Amo vivir al límite.
Para mí, todas son opciones de vida o muerte. Desprecio la
moderación y la prudencia: disfrutar de la vida consiste en correr
riesgos. Por eso acepté el desafío de mi pandilla. Por eso estoy
vestido de negro, armado con una barreta, amparado por las frías
sombras del cementerio: planeo irrumpir en la cripta maldita de Kart
Wagnis, capturar los restos del odiado jerarca nazi y depositarlos a
los pies de mis sorprendidos camaradas. El plan es sencillo. Además
ya tengo bien calado al sereno y sé cuándo deja de dar sus rondas y
se queda bien tendido en su casucha, tomando vino y durmiendo. A él
poco le importa lo que alguien haga en el cementerio... si es que él
no lo hizo primero; conozco sus secretos como conozco la palma de mi
mano.
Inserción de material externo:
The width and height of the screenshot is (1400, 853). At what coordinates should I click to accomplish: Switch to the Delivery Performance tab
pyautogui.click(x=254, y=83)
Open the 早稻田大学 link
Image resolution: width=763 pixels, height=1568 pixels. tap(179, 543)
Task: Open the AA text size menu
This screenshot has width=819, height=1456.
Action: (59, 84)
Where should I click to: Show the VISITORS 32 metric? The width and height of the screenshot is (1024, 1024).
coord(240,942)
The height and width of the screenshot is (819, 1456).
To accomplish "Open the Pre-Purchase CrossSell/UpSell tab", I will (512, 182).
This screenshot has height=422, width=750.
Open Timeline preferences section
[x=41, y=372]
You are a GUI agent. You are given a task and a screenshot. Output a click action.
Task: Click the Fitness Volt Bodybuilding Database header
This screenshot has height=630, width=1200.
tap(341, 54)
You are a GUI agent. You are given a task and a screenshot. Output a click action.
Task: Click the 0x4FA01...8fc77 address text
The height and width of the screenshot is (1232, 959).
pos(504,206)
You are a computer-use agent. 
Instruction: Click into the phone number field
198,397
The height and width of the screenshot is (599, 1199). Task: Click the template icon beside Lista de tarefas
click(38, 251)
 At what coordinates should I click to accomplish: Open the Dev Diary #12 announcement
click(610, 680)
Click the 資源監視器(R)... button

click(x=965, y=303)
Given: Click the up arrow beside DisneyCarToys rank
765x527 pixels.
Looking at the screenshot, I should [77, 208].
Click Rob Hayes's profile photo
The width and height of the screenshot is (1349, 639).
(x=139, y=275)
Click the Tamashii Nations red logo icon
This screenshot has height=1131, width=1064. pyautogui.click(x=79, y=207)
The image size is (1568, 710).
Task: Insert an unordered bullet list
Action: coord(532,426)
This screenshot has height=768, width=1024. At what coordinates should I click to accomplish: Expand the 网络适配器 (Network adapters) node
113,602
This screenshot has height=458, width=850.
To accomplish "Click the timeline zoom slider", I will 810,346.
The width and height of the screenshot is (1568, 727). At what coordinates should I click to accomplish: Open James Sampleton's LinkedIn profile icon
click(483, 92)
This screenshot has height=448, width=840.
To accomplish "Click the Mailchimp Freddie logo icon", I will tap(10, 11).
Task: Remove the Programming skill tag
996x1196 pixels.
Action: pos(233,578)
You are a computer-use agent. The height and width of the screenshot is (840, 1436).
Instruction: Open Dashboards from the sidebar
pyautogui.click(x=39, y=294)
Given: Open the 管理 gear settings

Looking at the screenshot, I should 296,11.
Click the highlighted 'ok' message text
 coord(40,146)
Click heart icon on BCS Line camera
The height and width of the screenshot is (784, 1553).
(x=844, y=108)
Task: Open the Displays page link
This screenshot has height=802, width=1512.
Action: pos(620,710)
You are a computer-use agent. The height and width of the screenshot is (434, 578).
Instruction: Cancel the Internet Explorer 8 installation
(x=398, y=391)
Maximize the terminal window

Así que a la noche ya estoy listo, con las cosas en mi mochila
y el cementerio para mí. Suena el teléfono. Es mamá:
—Jaime, olvidé el
chesse cake que preparé para tu abuela, no me lo traerías? Aun
teje: te hizo un pasamontañas. De colores. Es horrible, pero sería
un lindo gesto que te lo probaras y agradecieras. Está grande. Te
espera.
—Si, má, ahí voy.
—Vuelvo a casa, dejo la barreta, me cambio la camisa negra por un
jersey a rayas. Esta noche es para la abuela Justina. Y a Wagnis le
queda toda la oscura muerte por delante.